**Directive:**
Can you retype each of these rows word for word, with nothing changed?

**Extracted rows:**
╔══
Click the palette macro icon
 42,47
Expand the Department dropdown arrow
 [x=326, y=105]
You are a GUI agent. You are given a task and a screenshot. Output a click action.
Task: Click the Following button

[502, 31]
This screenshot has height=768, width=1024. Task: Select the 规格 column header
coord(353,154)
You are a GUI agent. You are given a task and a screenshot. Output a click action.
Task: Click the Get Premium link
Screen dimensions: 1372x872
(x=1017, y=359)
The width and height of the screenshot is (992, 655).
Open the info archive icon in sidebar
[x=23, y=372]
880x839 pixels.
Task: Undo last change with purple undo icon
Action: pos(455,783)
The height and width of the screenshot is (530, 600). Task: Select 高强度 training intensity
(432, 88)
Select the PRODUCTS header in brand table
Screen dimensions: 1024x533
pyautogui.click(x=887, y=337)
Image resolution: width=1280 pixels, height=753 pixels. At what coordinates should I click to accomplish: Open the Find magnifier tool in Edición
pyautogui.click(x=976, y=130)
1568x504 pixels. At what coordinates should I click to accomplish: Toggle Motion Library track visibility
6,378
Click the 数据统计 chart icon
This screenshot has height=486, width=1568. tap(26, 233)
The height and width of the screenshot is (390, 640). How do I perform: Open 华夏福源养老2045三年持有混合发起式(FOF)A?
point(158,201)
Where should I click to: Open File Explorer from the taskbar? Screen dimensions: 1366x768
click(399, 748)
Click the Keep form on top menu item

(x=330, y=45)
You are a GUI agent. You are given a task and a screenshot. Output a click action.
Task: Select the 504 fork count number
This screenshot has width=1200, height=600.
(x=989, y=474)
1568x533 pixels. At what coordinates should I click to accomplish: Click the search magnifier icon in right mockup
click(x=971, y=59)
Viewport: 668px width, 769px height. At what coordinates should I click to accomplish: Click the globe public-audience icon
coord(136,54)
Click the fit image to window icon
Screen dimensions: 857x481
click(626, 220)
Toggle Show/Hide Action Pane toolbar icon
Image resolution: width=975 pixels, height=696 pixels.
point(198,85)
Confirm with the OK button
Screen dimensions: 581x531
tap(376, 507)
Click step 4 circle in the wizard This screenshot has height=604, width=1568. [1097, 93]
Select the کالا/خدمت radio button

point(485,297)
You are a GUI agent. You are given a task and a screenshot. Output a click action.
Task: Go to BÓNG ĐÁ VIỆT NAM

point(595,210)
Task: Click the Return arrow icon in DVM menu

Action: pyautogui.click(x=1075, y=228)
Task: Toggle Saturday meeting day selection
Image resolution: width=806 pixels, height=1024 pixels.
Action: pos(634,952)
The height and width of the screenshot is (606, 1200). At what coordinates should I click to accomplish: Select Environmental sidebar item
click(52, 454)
╚══
**Task answer:**
Click the palette macro icon
 42,47
Expand the Department dropdown arrow
 [x=326, y=105]
You are a GUI agent. You are given a task and a screenshot. Output a click action.
Task: Click the Following button

[502, 31]
This screenshot has height=768, width=1024. Task: Select the 规格 column header
coord(353,154)
You are a GUI agent. You are given a task and a screenshot. Output a click action.
Task: Click the Get Premium link
Screen dimensions: 1372x872
(x=1017, y=359)
The width and height of the screenshot is (992, 655).
Open the info archive icon in sidebar
[x=23, y=372]
880x839 pixels.
Task: Undo last change with purple undo icon
Action: pos(455,783)
The height and width of the screenshot is (530, 600). Task: Select 高强度 training intensity
(432, 88)
Select the PRODUCTS header in brand table
Screen dimensions: 1024x533
pyautogui.click(x=887, y=337)
Image resolution: width=1280 pixels, height=753 pixels. At what coordinates should I click to accomplish: Open the Find magnifier tool in Edición
pyautogui.click(x=976, y=130)
1568x504 pixels. At what coordinates should I click to accomplish: Toggle Motion Library track visibility
6,378
Click the 数据统计 chart icon
This screenshot has height=486, width=1568. tap(26, 233)
The height and width of the screenshot is (390, 640). How do I perform: Open 华夏福源养老2045三年持有混合发起式(FOF)A?
point(158,201)
Where should I click to: Open File Explorer from the taskbar? Screen dimensions: 1366x768
click(399, 748)
Click the Keep form on top menu item

(x=330, y=45)
You are a GUI agent. You are given a task and a screenshot. Output a click action.
Task: Select the 504 fork count number
This screenshot has width=1200, height=600.
(x=989, y=474)
1568x533 pixels. At what coordinates should I click to accomplish: Click the search magnifier icon in right mockup
click(x=971, y=59)
Viewport: 668px width, 769px height. At what coordinates should I click to accomplish: Click the globe public-audience icon
coord(136,54)
Click the fit image to window icon
Screen dimensions: 857x481
click(626, 220)
Toggle Show/Hide Action Pane toolbar icon
Image resolution: width=975 pixels, height=696 pixels.
point(198,85)
Confirm with the OK button
Screen dimensions: 581x531
tap(376, 507)
Click step 4 circle in the wizard This screenshot has height=604, width=1568. [1097, 93]
Select the کالا/خدمت radio button

point(485,297)
You are a GUI agent. You are given a task and a screenshot. Output a click action.
Task: Go to BÓNG ĐÁ VIỆT NAM

point(595,210)
Task: Click the Return arrow icon in DVM menu

Action: pyautogui.click(x=1075, y=228)
Task: Toggle Saturday meeting day selection
Image resolution: width=806 pixels, height=1024 pixels.
Action: pos(634,952)
The height and width of the screenshot is (606, 1200). At what coordinates should I click to accomplish: Select Environmental sidebar item
click(52, 454)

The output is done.